ECB Review: New Ground Not Broken

November 5, 2009

The ECB left its deposit, refinancing and marginal lending rates at 0.25%, 1.0%, and 1.75% as expected.  Those levels have been in place since May, and today’s decision was anticipated.  Seven reductions of the refinancing rate were implemented between October 2008 and May 2009 spaced as follows: 50 bps in October 2009, 50 bps in November, 75 bps in December, 50 bps in January, 50 bps in March, 25 bps in April and 25 bps in May.

The need to unwind monetary stimulus in a timely fashion was repeated, but Trichet was not specific about which liquidity measures would be modified first, when this would happen or exactly how.  He wouldn’t say if next month’s 12-month tender would be offered at 1.0% or something perhaps slightly higher.

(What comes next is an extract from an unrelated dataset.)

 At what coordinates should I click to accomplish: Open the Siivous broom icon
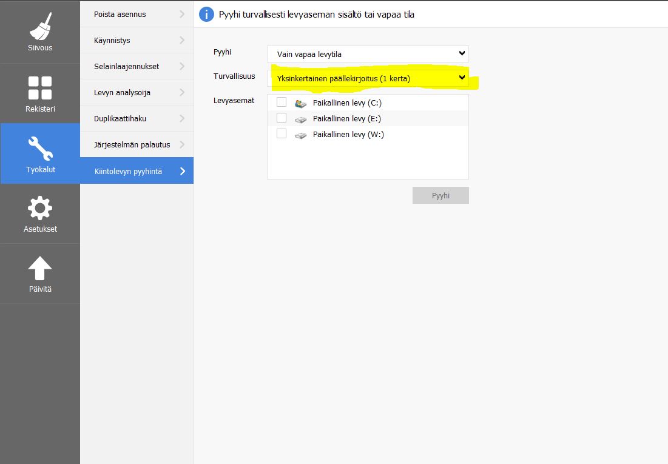tap(40, 26)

The written statement again makes no mention of the pricey euro.  In Q&A, President Trichet reiterated his own recent remarks that the strong dollar endorsement by U.S. officials is very important, that recent forex volatility (meaning excessive euro strength) is adverse for the economy, and that a strong dollar is in the best U.S. interest, too.

The latest written statement includes all the recent buzzwords and expressions to signal a steady and consistent policy and includes no surprising deviations from what one would expect.  The familiar signposts are

  • Rates are appropriate.
  • Past easings of monetary and fiscal policy are still feeding through to the economy.
  • Inflation expectations are well-anchored and in line with the medium-term inflation target of below, but close to, 2%.
  • Data since the October meeting confirmed the previous assessment.
  • The economy is stabilizing and expected to recover at a gradual pace.
  • But uncertainty continues to be high.
  • Moderating money and credit expansion confirm assessment of low inflationary pressure over the medium term.
  • Base effects related to commodity price swings lie behind negative CPI inflation now.
  • Positive inflation will be restored soon (again because of base effects) but but stay only moderately positive over the policy-relevant horizon.
  • Risks to the growth and price baseline forecasts are each broadly balanced.

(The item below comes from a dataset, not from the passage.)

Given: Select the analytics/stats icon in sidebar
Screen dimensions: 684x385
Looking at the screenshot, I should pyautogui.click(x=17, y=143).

The statement asserts GDP growth will be positive in 2H09 and, unlike the October statement, explicitly indicates that “not all our liquidity measures will be needed to the same extent as in the past.”  Banks are again urged to build deeper reserves.  Governments are urged to design and then implement a plan of fiscal consolidation.  “High public deficits and debts may complicate the task of the single monetary policy to maintain price stability.”  One thought from early statements that was not included today is that recovery in the euro area is likely to be uneven.  This omission was made even though data in the last month continued to evidence a wide disparity of trends within the bloc.

All in all, this was an uneventful month for ECB policy.  December’s meeting will be more significant.  New forecasts will be unveiled then, and the details of coming long-dated refinancing operations will be spelled out.  The lack of a policy shift leaves the euro’s directional bias upward.  The currency’s trend has been upward, in part because investors find the ECB’s ability and determination to reverse stimulus in a timely way more credible than the Fed’s.  Modifying the euro’s trend probably required something different from the ECB than the same rhetorical words that note the currency is too strong and a growth risk factor.